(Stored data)
#####
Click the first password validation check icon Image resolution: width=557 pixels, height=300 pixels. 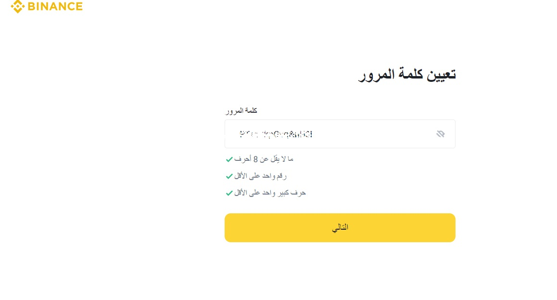229,159
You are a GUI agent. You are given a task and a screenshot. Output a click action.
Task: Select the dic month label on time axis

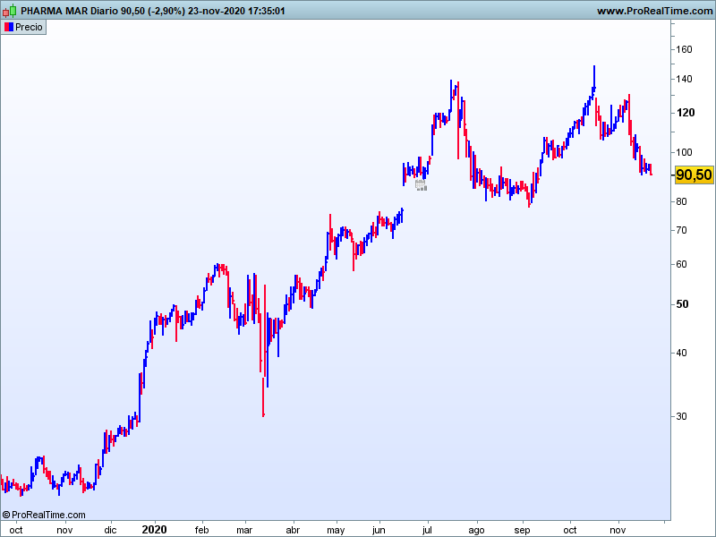109,530
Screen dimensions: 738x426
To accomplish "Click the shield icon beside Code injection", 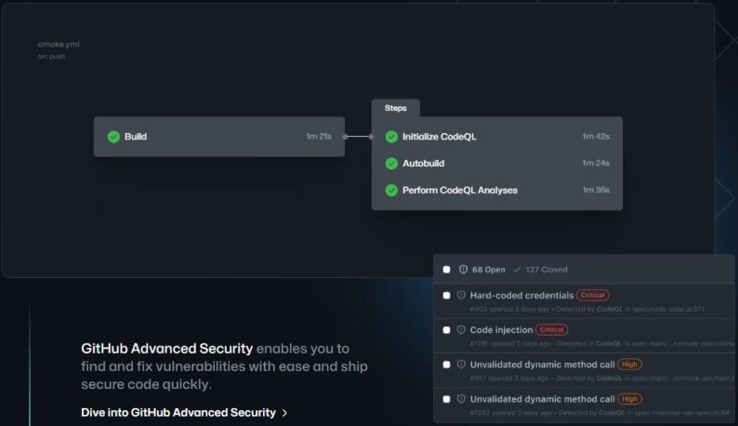I will (x=461, y=329).
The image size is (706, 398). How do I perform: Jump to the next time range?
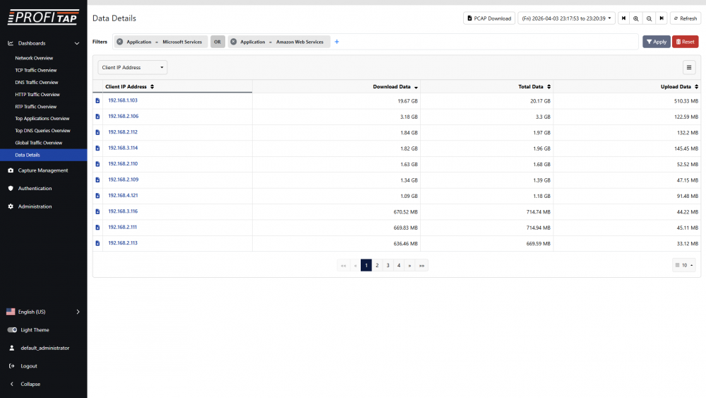click(x=662, y=18)
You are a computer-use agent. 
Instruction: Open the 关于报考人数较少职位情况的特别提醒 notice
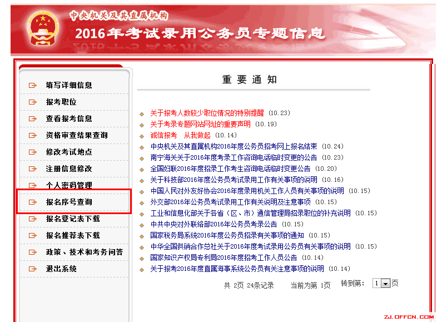point(207,113)
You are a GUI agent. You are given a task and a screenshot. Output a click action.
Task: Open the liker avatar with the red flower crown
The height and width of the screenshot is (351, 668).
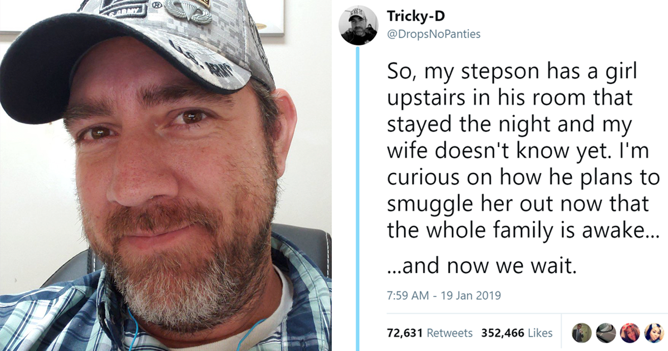click(x=628, y=333)
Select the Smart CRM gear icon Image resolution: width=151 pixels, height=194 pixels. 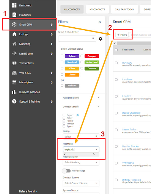[x=14, y=24]
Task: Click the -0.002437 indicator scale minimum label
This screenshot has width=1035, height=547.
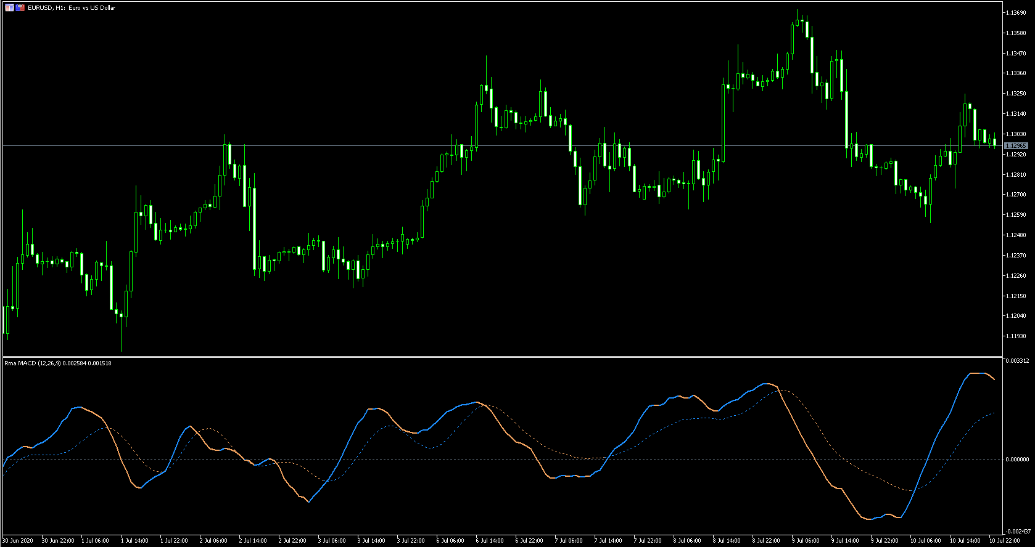Action: [x=1018, y=531]
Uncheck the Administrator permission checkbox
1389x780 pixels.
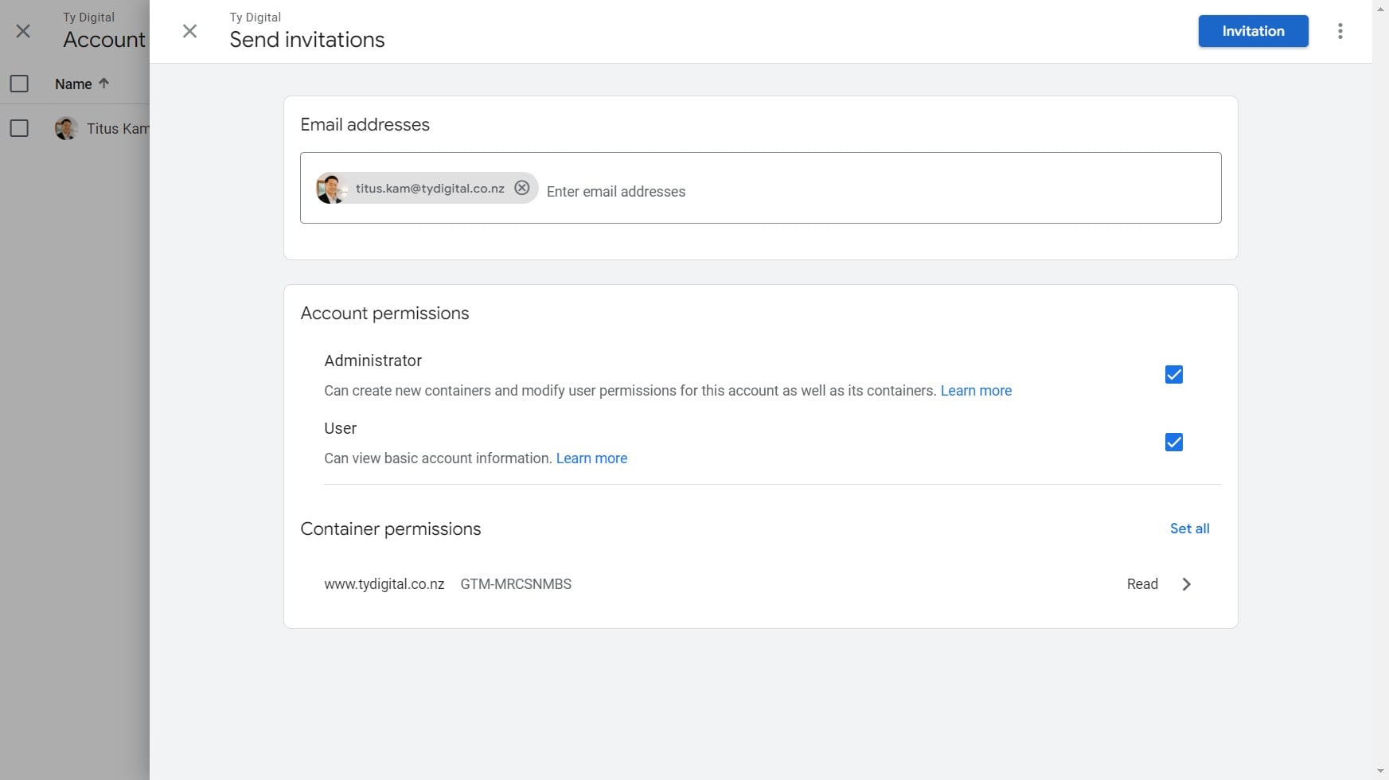point(1173,374)
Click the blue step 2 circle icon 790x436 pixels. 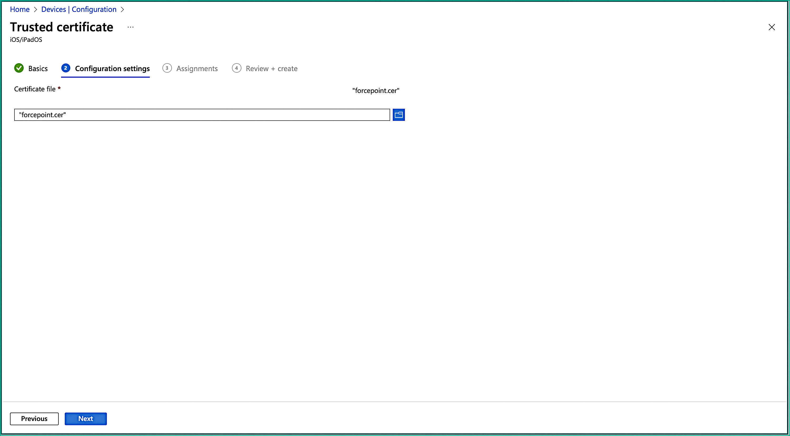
#####
Problem details: In the entries above, find the line containing "Uncheck the Administrator permission checkbox". Transcribe it and every later line to the end, exactly, and leave out the pictures.

Solution to this exercise:
Uncheck the Administrator permission checkbox
1389x780 pixels.
point(1173,374)
Click the blue step 2 circle icon 790x436 pixels. 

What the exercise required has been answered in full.